- _DATA PROVIDED_
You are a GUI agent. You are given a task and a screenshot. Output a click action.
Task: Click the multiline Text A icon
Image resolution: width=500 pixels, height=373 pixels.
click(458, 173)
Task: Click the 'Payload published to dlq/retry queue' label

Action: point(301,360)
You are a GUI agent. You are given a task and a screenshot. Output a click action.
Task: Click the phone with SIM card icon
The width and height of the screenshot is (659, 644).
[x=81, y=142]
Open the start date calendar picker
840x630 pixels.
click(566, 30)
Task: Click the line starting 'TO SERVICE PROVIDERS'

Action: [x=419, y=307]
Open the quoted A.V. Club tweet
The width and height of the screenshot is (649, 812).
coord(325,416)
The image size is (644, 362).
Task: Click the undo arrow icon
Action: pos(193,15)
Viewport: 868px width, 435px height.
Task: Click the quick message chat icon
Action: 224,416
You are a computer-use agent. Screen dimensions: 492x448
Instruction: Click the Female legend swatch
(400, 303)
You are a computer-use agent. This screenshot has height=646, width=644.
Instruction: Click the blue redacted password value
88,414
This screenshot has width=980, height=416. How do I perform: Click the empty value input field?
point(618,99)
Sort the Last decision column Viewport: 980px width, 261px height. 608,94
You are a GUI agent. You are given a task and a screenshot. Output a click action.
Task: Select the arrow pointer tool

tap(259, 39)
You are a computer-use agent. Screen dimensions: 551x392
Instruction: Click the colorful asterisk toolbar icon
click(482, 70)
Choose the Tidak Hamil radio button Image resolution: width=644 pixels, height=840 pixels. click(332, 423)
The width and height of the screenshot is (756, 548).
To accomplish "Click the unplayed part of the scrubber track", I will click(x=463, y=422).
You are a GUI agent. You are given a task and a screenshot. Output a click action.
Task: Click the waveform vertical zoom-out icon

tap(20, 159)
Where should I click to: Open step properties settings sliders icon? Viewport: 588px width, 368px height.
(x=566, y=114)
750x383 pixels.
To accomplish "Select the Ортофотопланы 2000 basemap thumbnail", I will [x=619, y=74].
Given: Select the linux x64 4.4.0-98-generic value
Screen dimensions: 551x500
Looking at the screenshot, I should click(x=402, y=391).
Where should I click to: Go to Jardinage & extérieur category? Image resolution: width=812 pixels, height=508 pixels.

- _WHAT YOU ARE ASKED TO DO_
Reproduce exactly the lines that run from the start of the records to the line with "Open the quoted A.V. Club tweet", both included.

- _TASK ANSWER_
You are a GUI agent. You are given a task and a screenshot. Output a click action.
Task: Click the multiline Text A icon
Image resolution: width=500 pixels, height=373 pixels.
click(458, 173)
Task: Click the 'Payload published to dlq/retry queue' label

Action: point(301,360)
You are a GUI agent. You are given a task and a screenshot. Output a click action.
Task: Click the phone with SIM card icon
The width and height of the screenshot is (659, 644).
[x=81, y=142]
Open the start date calendar picker
840x630 pixels.
click(566, 30)
Task: Click the line starting 'TO SERVICE PROVIDERS'

Action: [x=419, y=307]
Open the quoted A.V. Club tweet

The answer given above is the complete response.